Senator from Newfoundland and Labrador
- Incumbent
- Assumed office June 1, 2018
- Nominated by: Justin Trudeau
- Appointed by: Julie Payette

Personal details
- Born: August 15, 1957 (age 68) Rhodesia
- Party: Independent Senators Group

= Mohamed-Iqbal Ravalia =

Canadian senator (born 1957)

Mohamed-Iqbal Ravalia (born August 15, 1957) is a Canadian senator from Newfoundland and Labrador. He was appointed to the Senate on June 1, 2018.

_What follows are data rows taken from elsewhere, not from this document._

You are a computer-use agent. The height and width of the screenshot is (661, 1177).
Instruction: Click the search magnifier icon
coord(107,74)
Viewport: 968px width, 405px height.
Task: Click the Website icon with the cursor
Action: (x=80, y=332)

==Early life and education==
Ravalia left white minority rule in what was then Rhodesia and immigrated to rural Newfoundland. He holds a bachelor of medicine and bachelor of surgery from the University of Rhodesia, in present-day Zimbabwe.

==Career==
Prior to his appointment to the Senate, Ravalia was a family physician, as well as a senior medical officer at the Notre Dame Bay Memorial Health Centre, in Twillingate, NL. He was also an associate professor of family medicine and the assistant dean of Rural Medical Education Network at Memorial University of Newfoundland.

==Personal life and recognition==
He has been awarded the Canadian Family Physician of the Year Award and received the Order of Canada in 2016. In 2012, he was awarded the Queen's Diamond Jubilee Medal.

Ravalia and his wife Dianne have two sons, Adam and Mikhail.